Как‑то раз Эдвард сказал мне: «Джозеф, мы с вами говорили на самые разные темы, о многих писателях, но оба слишком хорошо воспитаны, чтобы заговорить о Шекспире». Вообще же мы говорили практически обо всем на свете. Он больше читал художественную литературу, чем любой из известных мне социологов, так что о романах мы говорили частенько. Оба нежно любили Джозефа Конрада и Уиллу Кэсер . О чем мы особо не говорили, так это о политике. Мы были ярыми антикоммунистами, и если раньше и разделяли левые взгляды, то все это давно осталось в прошлом. Интеллектуалы эдвардова поколения не опускались до обсуждения американских политических партий.
После студенческих протестов Эдвард полагал, что от левых следует ждать очередных опасных политических каверз; оно и неудивительно, если вращаешься в университетских кругах. Доживи он до наших дней, полагаю, невежество Трампа ужаснуло бы его, а вот нахрап, пожалуй, позабавил бы. А Барака Обаму он счел бы неоперившимся пустозвоном, по уровню даже не аспирантом‑отличником.

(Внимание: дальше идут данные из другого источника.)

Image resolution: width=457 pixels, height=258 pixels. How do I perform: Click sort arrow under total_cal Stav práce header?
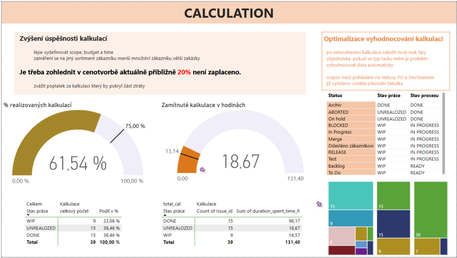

Приезжая в Чикаго, Эдвард звонил мне практически каждый день, и мы встречались с ним минимум раз в неделю, обычно выбирались куда‑нибудь поужинать, иногда я возил его (он не умел водить машину) по различным районам — за литовским хлебом, венгерской колбасой, морепродуктами и прочей снедью, которая ему нравилась. Он обожал владельцев этих магазинчиков, ему нравилось, что в Чикаго живут люди разных национальностей — поляки, греки, итальянцы, ирландцы, которые поддерживают в идеальном порядке газончики перед своими одноэтажными домами с верандой. Он любил слушать рассказы о членах моего семейства, далеких от интеллектуальной сферы, — о моем старшем двоюродном брате, толстяке Мо Майзелсе — в прошлую нашу встречу он сидел у себя на кухне, методично уписывал фунтовый кекс, поглядывал на экран маленького телевизора, где показывали игру «Кабс» , и покрикивал: «Давай, давай, зетц! »
Эдвард особенно любил открывать для себя новые ресторанчики: заведение в западной части Чикаго, где подавали чили, греческий на Холстед‑стрит, два или три кафе в Чайнатауне. Мне было очень приятно привести его в «Птицу» Бена Моя: там готовили блюда китайской кухни, но такие изысканные и вкусные, каких ни он, ни я прежде не пробовали. Мы наведывались туда раз в неделю, несмотря на то, что от квартиры Эдварда в Гайд‑Парке до «Птицы» было 15 миль (и столько же обратно). Мистер Мой вскоре провел для Эдварда маленькую экскурсию по своей кухне. А миссис Мой, чья семья до революции владела эксклюзивным правом на продажу сигарет Philip Morris во всем Китае, отнеслась к нему с большим почтением.
Обед в «Птице» напомнил Эдварду ресторан «У Струлевича» на Рузвельт‑роуд, где он часто бывал в годы Великой депрессии. Эдвард вспоминал затейливые тяжелые блюда: в начале всегда печеночный паштет, а в конце штрудель — и неизменно отмечал, что весь обед обходился не то в 85, не то в 95 центов. Ресторан, рассказывал Эдвард, работал 364 дня в году, а на Йом Кипур они наверняка торговали с заднего входа. Однажды он спросил мистера Струлевича, как тому удается готовить такие вкусные блюда. «Просто, — ответил Струлевич. — я покупаю свежее. А мои иденес готовят».
Я редко расставался с Эдвардом или вешал трубку после его очередного звонка, не услышав чего‑нибудь нового или занимательного. И то, что он позволил мне так коротко его узнать, было, как я теперь понимаю, самой большой интеллектуальной удачей моей жизни. Формально он не был моим учителем и никогда не притязал на менторство. Он был близким другом, который оказал на меня значительное влияние. Дружба с Эдвардом расширила и углубила мое мировоззрение, помогла мне задать надежные интеллектуальные ориентиры, придала новый смысл слову «серьезный», неизмеримо обогатила меня и сделала жизнь куда более занятной. Прошло больше 25 лет, как Эдварда нет с нами, а мне до сих пор его недостает.